Source extract
The information set forth under “Summary Term Sheet” in the Offering Memorandum, dated May 22, 2015 (the “Offering Memorandum”), attached hereto as Exhibit (a)(1)(i), is incorporated herein by reference.

 

Item 2. Subject Company Information.

(a) Name and Address. The name of the issuer is Weight Watchers International, Inc., a Virginia corporation (“Weight Watchers” or the “Company”), and the address of its principal executive office is 675 Avenue of the Americas, 6th Floor, New York, New York 10010. The telephone number at that address is (212) 589-2700.

(b) Securities. This Tender Offer Statement on Schedule TO relates to an offer (the “Offer”) by the Company to Eligible Employees (as defined below) to exchange outstanding Eligible Options (as defined below) for new options to purchase shares of its common stock, no par value per share (the “Replacement Options”), to be granted under the Amended and Restated Weight Watchers International, Inc. 2014 Stock Incentive Plan.

“Eligible Options” are any performance-vesting stock options (i.e., stock options with vesting criteria linked to the achievement of specified stock price hurdles) outstanding under the Company’s stock incentive plans that (i) were granted during the period from December 12, 2013 to March 11, 2015 at exercise prices ranging from $9.82 to $32.65 and (ii) have an exercise price per share greater than the closing price per share of the Company’s common stock on the New York Stock Exchange (“NYSE”) on the date the Offer expires.

Each Replacement Option will have a per share exercise price equal to the greater of (x) the closing price per share of the Company’s common stock on the NYSE on the date the Replacement Options are granted and (y) the average closing price per share of the Company’s common stock on the NYSE for the five trading day period immediately preceding and including such grant date.

An individual will be eligible to participate in the Exchange Program (as defined in the Offering Memorandum) if he or she is an Eligible Employee. An “Eligible Employee” is any active employee of Weight Watchers or any of its subsidiaries who holds one or more Eligible Options and continues to satisfy these conditions during the entire period from and including May 22, 2015 through the date the Offer expires. The Company is making the Offer upon the terms and subject to the conditions set forth in the Offering Memorandum and the related accompanying Election Form, attached hereto as Exhibit (a)(1)(iii), as well as the terms and conditions of the applicable option grant documents.

As of May 18, 2015, options to purchase 2,745,715 shares of Weight Watchers common stock were granted and outstanding under the Company’s stock incentive plans. Of these, options to purchase 1,712,859 shares of Weight Watchers Common Stock were eligible for exchange in the Offer. The actual number of shares of common stock subject to the stock options to be exchanged in the Offer will depend on the number of shares of common stock subject to Eligible Options surrendered by Eligible Employees and accepted for exchange.

Given data
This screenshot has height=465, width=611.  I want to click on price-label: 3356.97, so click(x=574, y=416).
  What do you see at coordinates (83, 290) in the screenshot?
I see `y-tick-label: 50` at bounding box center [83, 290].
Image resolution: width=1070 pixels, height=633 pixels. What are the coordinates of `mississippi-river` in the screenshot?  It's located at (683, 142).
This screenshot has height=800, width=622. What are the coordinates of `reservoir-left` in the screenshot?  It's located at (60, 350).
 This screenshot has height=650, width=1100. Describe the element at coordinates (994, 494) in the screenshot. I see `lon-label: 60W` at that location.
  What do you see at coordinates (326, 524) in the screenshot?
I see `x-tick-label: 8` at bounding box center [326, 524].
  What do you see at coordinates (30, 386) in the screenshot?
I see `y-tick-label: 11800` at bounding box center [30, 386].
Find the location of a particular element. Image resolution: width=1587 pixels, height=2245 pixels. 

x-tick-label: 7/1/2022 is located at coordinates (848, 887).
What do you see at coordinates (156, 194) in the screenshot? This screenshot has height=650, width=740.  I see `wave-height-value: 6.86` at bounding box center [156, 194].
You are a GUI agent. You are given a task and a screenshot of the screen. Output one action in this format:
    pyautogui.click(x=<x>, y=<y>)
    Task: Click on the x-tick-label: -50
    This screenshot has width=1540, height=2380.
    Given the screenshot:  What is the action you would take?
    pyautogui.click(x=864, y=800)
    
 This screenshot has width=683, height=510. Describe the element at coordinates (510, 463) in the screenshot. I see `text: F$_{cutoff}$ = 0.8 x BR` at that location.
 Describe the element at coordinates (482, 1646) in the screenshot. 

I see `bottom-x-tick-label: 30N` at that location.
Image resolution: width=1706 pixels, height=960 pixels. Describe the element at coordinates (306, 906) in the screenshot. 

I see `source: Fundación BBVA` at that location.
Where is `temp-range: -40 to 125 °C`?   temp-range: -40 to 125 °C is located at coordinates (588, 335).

What the task requires
Answer these questions from the tender offer statement:
(a) In which state is Weight Watchers International, Inc. incorporated?
(b) During what period were Eligible Options granted?
(c) As of May 18, 2015, options to purchase how many shares were eligible for exchange in the Offer?

Exercise answer
(a) Virginia.
(b) From December 12, 2013 to March 11, 2015.
(c) 1,712,859 shares.